Re: Help with monitoring system-wide audio
Re: Help with monitoring system-wide audio
- Subject: Re: Help with monitoring system-wide audio
- From: Brad Ford <email@hidden>
- Date: Mon, 26 Nov 2007 21:50:14 -0800
On Nov 26, 2007, at 7:12 PM, Bob Smith wrote:
Thanks for the pointer anyway, I didn't know about the Sequence
Grabber API and it might be useful after all. A possible brute-
force-and-ignorance solution comes to mind; externally split the
line-out audio and loop it back to the line input, then use a
Sequence Grabber to monitor audio coming to that input. Not pretty,
but quick and probably effective.
However before resorting to that, I'd like to exhaust all possible
"elegant" solutions. It would be ideal to monitor system-wide
audio, but given that the "driver tap" approach seems like it might
take more time and effort than I have available, it would probably
be good enough to just have one particular application monitor
itself. Is there an easier way to have an app monitor just it's own
audio output levels?
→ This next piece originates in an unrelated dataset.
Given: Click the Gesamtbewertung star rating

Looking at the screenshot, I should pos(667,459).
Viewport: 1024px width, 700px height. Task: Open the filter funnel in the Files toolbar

The app in question will always be using
QuickTime (through QTKit) to generate audio, can I get anything
helpful from the QuickTime API?
Yes. You can monitor a movie's levels (the layout being played to the
output device, a stereo mix, or a mono mix), or a track's levels, or
you can even get spectral bands (for a pseudo equalizer bouncy lights
look). See QuickTime/Movies.h. Search for
SetMovieAudioVolumeMeteringEnabled and start reading.